TASK INPUT below:

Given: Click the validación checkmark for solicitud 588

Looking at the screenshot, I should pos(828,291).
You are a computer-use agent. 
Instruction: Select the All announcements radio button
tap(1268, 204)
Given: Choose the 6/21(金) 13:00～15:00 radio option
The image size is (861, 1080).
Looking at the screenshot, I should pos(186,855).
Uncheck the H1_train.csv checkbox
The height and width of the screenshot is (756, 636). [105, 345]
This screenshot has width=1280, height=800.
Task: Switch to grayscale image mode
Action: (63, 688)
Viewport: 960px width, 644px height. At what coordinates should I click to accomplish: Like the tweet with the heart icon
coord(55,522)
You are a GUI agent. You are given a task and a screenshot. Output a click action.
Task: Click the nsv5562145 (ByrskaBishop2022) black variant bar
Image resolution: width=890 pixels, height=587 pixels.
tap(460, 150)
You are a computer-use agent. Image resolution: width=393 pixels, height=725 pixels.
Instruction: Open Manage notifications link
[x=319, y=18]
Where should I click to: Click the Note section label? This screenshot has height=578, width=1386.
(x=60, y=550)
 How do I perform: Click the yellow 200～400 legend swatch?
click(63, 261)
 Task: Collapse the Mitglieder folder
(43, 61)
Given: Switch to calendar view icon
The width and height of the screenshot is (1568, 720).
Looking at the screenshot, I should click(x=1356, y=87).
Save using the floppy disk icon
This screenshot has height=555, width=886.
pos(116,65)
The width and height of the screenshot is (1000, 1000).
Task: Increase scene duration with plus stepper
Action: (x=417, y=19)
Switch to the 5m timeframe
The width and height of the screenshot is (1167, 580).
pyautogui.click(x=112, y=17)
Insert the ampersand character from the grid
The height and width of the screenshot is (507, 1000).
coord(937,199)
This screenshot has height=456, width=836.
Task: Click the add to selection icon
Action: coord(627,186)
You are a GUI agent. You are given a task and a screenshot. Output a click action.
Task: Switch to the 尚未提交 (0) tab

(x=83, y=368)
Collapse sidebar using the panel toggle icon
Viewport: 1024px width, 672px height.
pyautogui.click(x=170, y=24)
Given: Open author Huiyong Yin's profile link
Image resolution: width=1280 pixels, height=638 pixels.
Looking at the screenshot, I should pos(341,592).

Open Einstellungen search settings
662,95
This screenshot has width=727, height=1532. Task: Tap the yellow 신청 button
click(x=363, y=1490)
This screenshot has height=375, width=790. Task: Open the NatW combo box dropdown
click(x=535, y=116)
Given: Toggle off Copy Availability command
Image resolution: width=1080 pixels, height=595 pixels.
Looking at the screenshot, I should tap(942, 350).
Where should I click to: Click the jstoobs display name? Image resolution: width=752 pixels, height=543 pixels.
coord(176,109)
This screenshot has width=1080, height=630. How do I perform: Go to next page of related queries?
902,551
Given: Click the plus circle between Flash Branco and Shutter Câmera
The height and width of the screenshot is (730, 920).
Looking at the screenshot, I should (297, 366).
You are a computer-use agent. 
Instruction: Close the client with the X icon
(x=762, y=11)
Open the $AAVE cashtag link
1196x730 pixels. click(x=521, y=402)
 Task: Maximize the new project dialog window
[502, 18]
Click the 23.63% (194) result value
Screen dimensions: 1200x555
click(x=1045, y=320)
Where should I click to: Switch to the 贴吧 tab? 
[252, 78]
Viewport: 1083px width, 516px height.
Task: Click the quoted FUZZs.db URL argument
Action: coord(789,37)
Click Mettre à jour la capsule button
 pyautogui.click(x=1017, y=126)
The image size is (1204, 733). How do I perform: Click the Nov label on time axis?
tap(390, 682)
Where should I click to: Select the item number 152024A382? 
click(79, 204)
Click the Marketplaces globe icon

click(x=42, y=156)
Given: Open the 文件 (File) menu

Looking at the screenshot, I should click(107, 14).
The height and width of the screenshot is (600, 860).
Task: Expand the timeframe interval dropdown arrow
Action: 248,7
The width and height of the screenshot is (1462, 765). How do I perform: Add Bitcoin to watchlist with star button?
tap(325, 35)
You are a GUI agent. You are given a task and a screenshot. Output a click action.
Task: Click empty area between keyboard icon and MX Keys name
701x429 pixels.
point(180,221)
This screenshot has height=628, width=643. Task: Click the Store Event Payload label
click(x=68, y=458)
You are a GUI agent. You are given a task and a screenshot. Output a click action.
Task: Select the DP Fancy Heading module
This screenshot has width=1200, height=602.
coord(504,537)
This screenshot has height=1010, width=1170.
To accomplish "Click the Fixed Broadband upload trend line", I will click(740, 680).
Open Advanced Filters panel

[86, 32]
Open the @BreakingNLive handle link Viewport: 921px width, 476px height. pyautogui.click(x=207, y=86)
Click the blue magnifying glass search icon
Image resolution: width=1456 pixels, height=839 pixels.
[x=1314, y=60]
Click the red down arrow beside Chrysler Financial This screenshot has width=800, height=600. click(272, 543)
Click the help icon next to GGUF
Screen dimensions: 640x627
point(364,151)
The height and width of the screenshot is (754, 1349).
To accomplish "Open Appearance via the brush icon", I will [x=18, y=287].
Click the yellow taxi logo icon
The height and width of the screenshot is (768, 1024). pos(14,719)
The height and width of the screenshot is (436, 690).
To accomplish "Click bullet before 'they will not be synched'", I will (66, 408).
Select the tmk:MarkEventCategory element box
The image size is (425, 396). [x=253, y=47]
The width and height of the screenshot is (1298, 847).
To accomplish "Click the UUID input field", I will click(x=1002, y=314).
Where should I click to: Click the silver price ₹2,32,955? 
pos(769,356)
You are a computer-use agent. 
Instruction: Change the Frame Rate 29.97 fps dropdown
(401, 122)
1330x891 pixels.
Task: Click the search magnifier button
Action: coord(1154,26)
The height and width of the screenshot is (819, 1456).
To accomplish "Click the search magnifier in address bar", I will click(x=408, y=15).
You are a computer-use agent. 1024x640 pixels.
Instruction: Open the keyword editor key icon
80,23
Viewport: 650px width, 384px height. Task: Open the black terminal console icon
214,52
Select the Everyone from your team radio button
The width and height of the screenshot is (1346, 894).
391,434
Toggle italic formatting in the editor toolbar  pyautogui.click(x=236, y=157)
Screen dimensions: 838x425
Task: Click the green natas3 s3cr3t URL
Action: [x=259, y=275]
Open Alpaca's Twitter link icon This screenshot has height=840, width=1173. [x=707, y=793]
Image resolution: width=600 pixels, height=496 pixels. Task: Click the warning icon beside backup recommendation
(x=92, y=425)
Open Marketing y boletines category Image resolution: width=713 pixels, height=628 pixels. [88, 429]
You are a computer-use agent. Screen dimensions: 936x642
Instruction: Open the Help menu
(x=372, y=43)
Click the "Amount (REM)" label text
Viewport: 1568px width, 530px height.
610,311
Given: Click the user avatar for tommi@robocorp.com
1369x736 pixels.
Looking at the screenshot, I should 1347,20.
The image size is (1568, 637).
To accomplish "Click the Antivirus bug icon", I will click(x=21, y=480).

End of TASK INPUT.

- **EXERCISE REQUIREMENTS**
Reproduce every line of the data so that nothing differs from the original.

- **OUTPUT OF THE TASK**
Given: Click the validación checkmark for solicitud 588

Looking at the screenshot, I should pos(828,291).
You are a computer-use agent. 
Instruction: Select the All announcements radio button
tap(1268, 204)
Given: Choose the 6/21(金) 13:00～15:00 radio option
The image size is (861, 1080).
Looking at the screenshot, I should pos(186,855).
Uncheck the H1_train.csv checkbox
The height and width of the screenshot is (756, 636). [105, 345]
This screenshot has width=1280, height=800.
Task: Switch to grayscale image mode
Action: (63, 688)
Viewport: 960px width, 644px height. At what coordinates should I click to accomplish: Like the tweet with the heart icon
coord(55,522)
You are a GUI agent. You are given a task and a screenshot. Output a click action.
Task: Click the nsv5562145 (ByrskaBishop2022) black variant bar
Image resolution: width=890 pixels, height=587 pixels.
tap(460, 150)
You are a computer-use agent. Image resolution: width=393 pixels, height=725 pixels.
Instruction: Open Manage notifications link
[x=319, y=18]
Where should I click to: Click the Note section label? This screenshot has height=578, width=1386.
(x=60, y=550)
 How do I perform: Click the yellow 200～400 legend swatch?
click(63, 261)
 Task: Collapse the Mitglieder folder
(43, 61)
Given: Switch to calendar view icon
The width and height of the screenshot is (1568, 720).
Looking at the screenshot, I should click(x=1356, y=87).
Save using the floppy disk icon
This screenshot has height=555, width=886.
pos(116,65)
The width and height of the screenshot is (1000, 1000).
Task: Increase scene duration with plus stepper
Action: (x=417, y=19)
Switch to the 5m timeframe
The width and height of the screenshot is (1167, 580).
pyautogui.click(x=112, y=17)
Insert the ampersand character from the grid
The height and width of the screenshot is (507, 1000).
coord(937,199)
This screenshot has height=456, width=836.
Task: Click the add to selection icon
Action: coord(627,186)
You are a GUI agent. You are given a task and a screenshot. Output a click action.
Task: Switch to the 尚未提交 (0) tab

(x=83, y=368)
Collapse sidebar using the panel toggle icon
Viewport: 1024px width, 672px height.
pyautogui.click(x=170, y=24)
Given: Open author Huiyong Yin's profile link
Image resolution: width=1280 pixels, height=638 pixels.
Looking at the screenshot, I should pos(341,592).

Open Einstellungen search settings
662,95
This screenshot has width=727, height=1532. Task: Tap the yellow 신청 button
click(x=363, y=1490)
This screenshot has height=375, width=790. Task: Open the NatW combo box dropdown
click(x=535, y=116)
Given: Toggle off Copy Availability command
Image resolution: width=1080 pixels, height=595 pixels.
Looking at the screenshot, I should tap(942, 350).
Where should I click to: Click the jstoobs display name? Image resolution: width=752 pixels, height=543 pixels.
coord(176,109)
This screenshot has width=1080, height=630. How do I perform: Go to next page of related queries?
902,551
Given: Click the plus circle between Flash Branco and Shutter Câmera
The height and width of the screenshot is (730, 920).
Looking at the screenshot, I should (297, 366).
You are a computer-use agent. 
Instruction: Close the client with the X icon
(x=762, y=11)
Open the $AAVE cashtag link
1196x730 pixels. click(x=521, y=402)
 Task: Maximize the new project dialog window
[502, 18]
Click the 23.63% (194) result value
Screen dimensions: 1200x555
click(x=1045, y=320)
Where should I click to: Switch to the 贴吧 tab? 
[252, 78]
Viewport: 1083px width, 516px height.
Task: Click the quoted FUZZs.db URL argument
Action: coord(789,37)
Click Mettre à jour la capsule button
 pyautogui.click(x=1017, y=126)
The image size is (1204, 733). How do I perform: Click the Nov label on time axis?
tap(390, 682)
Where should I click to: Select the item number 152024A382? 
click(79, 204)
Click the Marketplaces globe icon

click(x=42, y=156)
Given: Open the 文件 (File) menu

Looking at the screenshot, I should click(107, 14).
The height and width of the screenshot is (600, 860).
Task: Expand the timeframe interval dropdown arrow
Action: 248,7
The width and height of the screenshot is (1462, 765). How do I perform: Add Bitcoin to watchlist with star button?
tap(325, 35)
You are a GUI agent. You are given a task and a screenshot. Output a click action.
Task: Click empty area between keyboard icon and MX Keys name
701x429 pixels.
point(180,221)
This screenshot has height=628, width=643. Task: Click the Store Event Payload label
click(x=68, y=458)
You are a GUI agent. You are given a task and a screenshot. Output a click action.
Task: Select the DP Fancy Heading module
This screenshot has width=1200, height=602.
coord(504,537)
This screenshot has height=1010, width=1170.
To accomplish "Click the Fixed Broadband upload trend line", I will click(740, 680).
Open Advanced Filters panel

[86, 32]
Open the @BreakingNLive handle link Viewport: 921px width, 476px height. pyautogui.click(x=207, y=86)
Click the blue magnifying glass search icon
Image resolution: width=1456 pixels, height=839 pixels.
[x=1314, y=60]
Click the red down arrow beside Chrysler Financial This screenshot has width=800, height=600. click(272, 543)
Click the help icon next to GGUF
Screen dimensions: 640x627
point(364,151)
The height and width of the screenshot is (754, 1349).
To accomplish "Open Appearance via the brush icon", I will [x=18, y=287].
Click the yellow taxi logo icon
The height and width of the screenshot is (768, 1024). pos(14,719)
The height and width of the screenshot is (436, 690).
To accomplish "Click bullet before 'they will not be synched'", I will (66, 408).
Select the tmk:MarkEventCategory element box
The image size is (425, 396). [x=253, y=47]
The width and height of the screenshot is (1298, 847).
To accomplish "Click the UUID input field", I will click(x=1002, y=314).
Where should I click to: Click the silver price ₹2,32,955? 
pos(769,356)
You are a computer-use agent. 
Instruction: Change the Frame Rate 29.97 fps dropdown
(401, 122)
1330x891 pixels.
Task: Click the search magnifier button
Action: coord(1154,26)
The height and width of the screenshot is (819, 1456).
To accomplish "Click the search magnifier in address bar", I will click(x=408, y=15).
You are a computer-use agent. 1024x640 pixels.
Instruction: Open the keyword editor key icon
80,23
Viewport: 650px width, 384px height. Task: Open the black terminal console icon
214,52
Select the Everyone from your team radio button
The width and height of the screenshot is (1346, 894).
391,434
Toggle italic formatting in the editor toolbar  pyautogui.click(x=236, y=157)
Screen dimensions: 838x425
Task: Click the green natas3 s3cr3t URL
Action: [x=259, y=275]
Open Alpaca's Twitter link icon This screenshot has height=840, width=1173. [x=707, y=793]
Image resolution: width=600 pixels, height=496 pixels. Task: Click the warning icon beside backup recommendation
(x=92, y=425)
Open Marketing y boletines category Image resolution: width=713 pixels, height=628 pixels. [88, 429]
You are a computer-use agent. Screen dimensions: 936x642
Instruction: Open the Help menu
(x=372, y=43)
Click the "Amount (REM)" label text
Viewport: 1568px width, 530px height.
610,311
Given: Click the user avatar for tommi@robocorp.com
1369x736 pixels.
Looking at the screenshot, I should 1347,20.
The image size is (1568, 637).
To accomplish "Click the Antivirus bug icon", I will click(x=21, y=480).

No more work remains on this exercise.